The couple's first child, Maria Grazia Letizia, was born on 10 June 2009 but died after half an hour, long enough for Father D'Amato to baptize her; the baby's funeral was held on 12 June at the Sant'Angelo in Pescheria church. When a second pregnancy occurred, the initial ultrasound revealed that the child, a boy, had no legs but the couple were once more determined to have the child. The seventh month scans showed the child had visceral malformations with the absence of his lower limbs as a confirmation of the first scan. Further scans indicated that the second child had no kidneys and therefore his lungs would not be able to develop, which would lead to breathing complications. Despite this, the couple persevered and Davide Giovanni was born on 24 June 2010. Enrico carried his son to the hospital morgue after his son died after living for 38 minutes. His funeral was celebrated on 26 June in the Sant'Angelo in Pescheria church. Subsequently the pair soon became popular speakers at a range of pro-life events where they were able to share testimonies about the births of their two children. Both also recited the rosary each Thursday night and ended their prayer of consecration to the Blessed Mother with the words "Totus Tuus" ("yours entirely", the motto of Pope John Paul II, addressed to the Virgin Mary).

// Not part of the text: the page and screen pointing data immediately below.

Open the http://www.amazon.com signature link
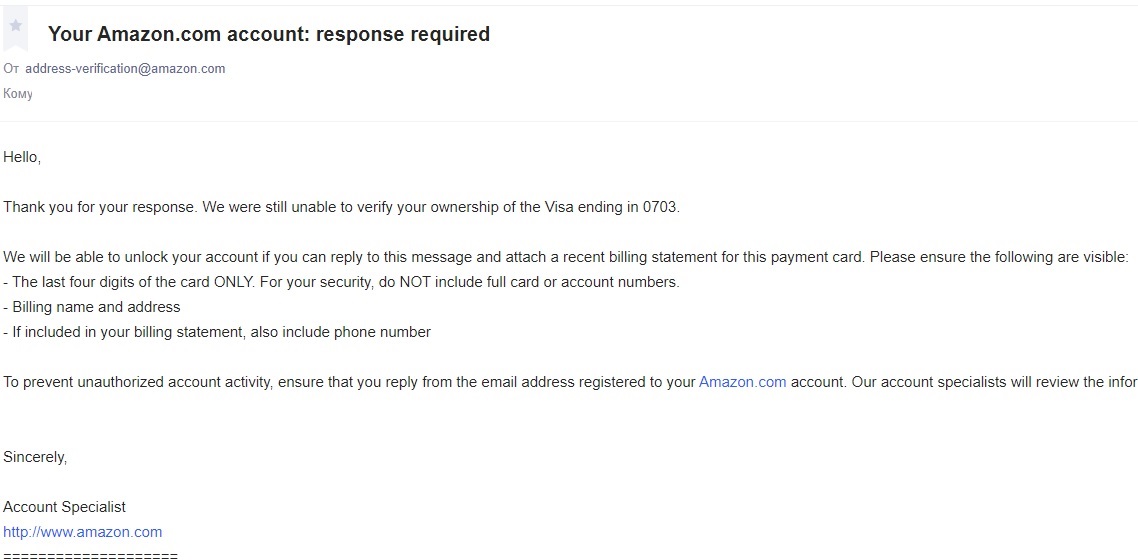The image size is (1138, 560). coord(83,532)
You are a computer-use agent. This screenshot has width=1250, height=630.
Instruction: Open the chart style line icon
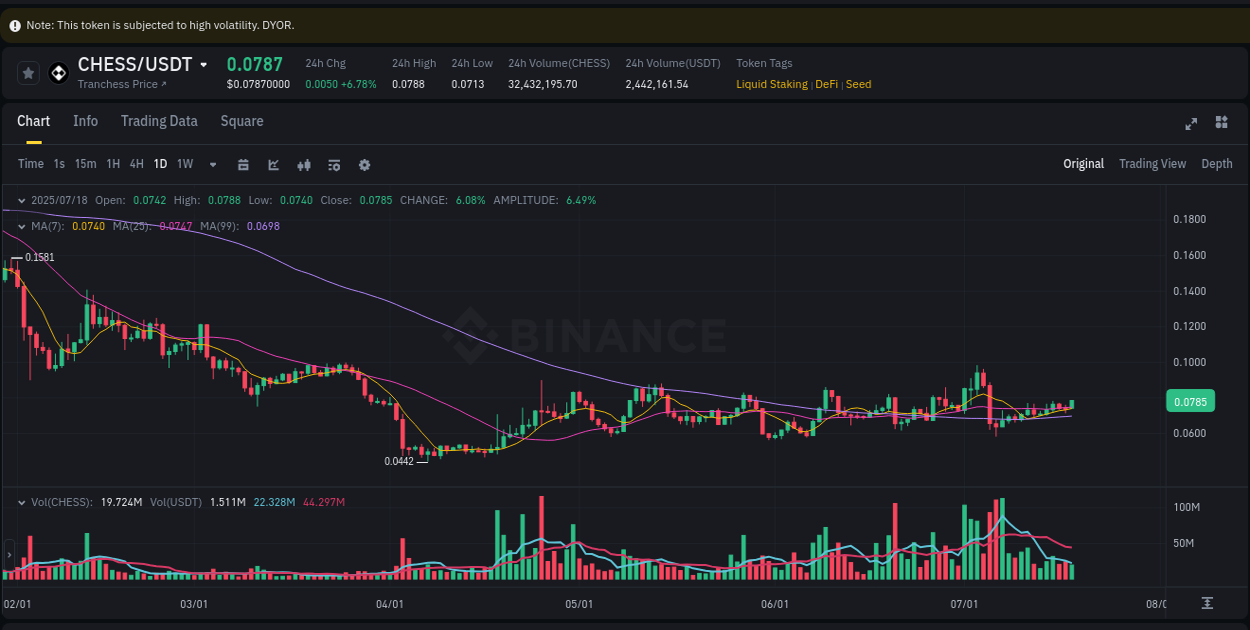pos(273,164)
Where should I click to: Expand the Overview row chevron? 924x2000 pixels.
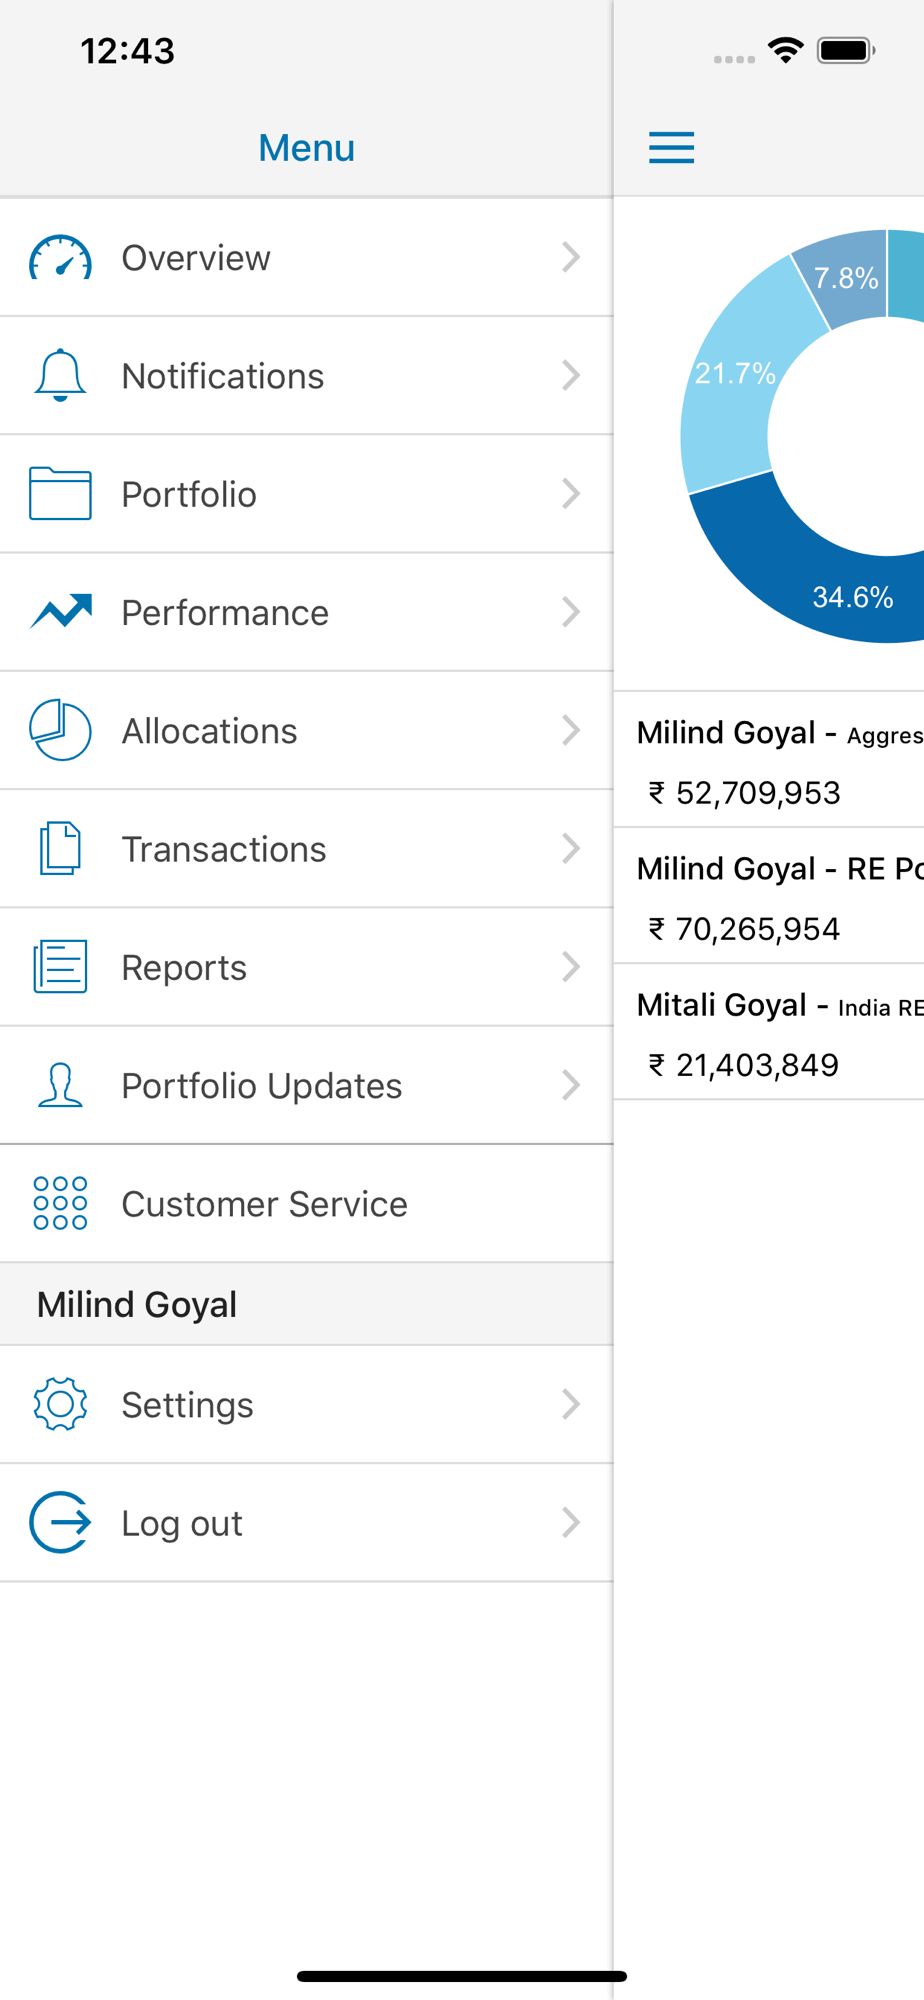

It was not long before Chiara became pregnant with her final child and the couple were relieved that the ultrasound scans demonstrated the child would be born in perfect health. However, in the fifth month Chiara became diagnosed with a bad lesion on the tongue and had to undergo a surgical procedure. Doctors informed her that the lesion had in fact been a carcinoma, but she was insistent on bearing her final child even if it meant endangering her life.

Chiara had an operation in March 2011 to treat her condition. Her final child, Francesco, was born at 37 weeks on 30 May 2011 in perfect health and her treatment started after his birth; she had another operation on 3 June. But the cancer's intensification over time meant that it became difficult for her to see and to speak. In March 2012 the pair brought their son to the Portiuncula church in Assisi in order to entrust him to the Blessed Mother. In late March Chiara learnt that the cancer had metastasized to one breast and to her liver, in addition to her lungs and one eye. Her condition was deemed terminal and the diagnosis was communicated to Enrico, who told his wife the news in the hospital chapel before the Blessed Sacrament. This was on 4 April, during Holy Week, and the two there and then renewed their marriage vows. Chiara met Pope Benedict XVI alongside her husband and son on 2 May 2012 at the pope's general audience, where the couple were able to discuss their experiences with the pope.

Chiara died at her home at noon on 13 June 2012, dressed in her wedding gown; she had participated in her final Mass on 12 June. Cardinal Agostino Vallini presided over her funeral Mass on 16 June at Santa Francesca Romana where he remembered her as "the second Gianna Beretta." Her remains are interred with those of her two children at the Campo Verano cemetery in Rome.

==Cause of beatification==
The beatification process was opened in Rome on 2 July 2018 after Cardinal Angelo De Donatis issued an edict that established the cause would be introduced in Rome and also naming Corbella as a Servant of God. Cardinal De Donatis presided over the opening of the diocesan process on 21 September 2018 in the Basilica of Saint John Lateran and hoped that Christians would "find in her encouragement and support in the service of conjugal love and life". The postulator appointed for this cause is Romano Gambalunga OCD.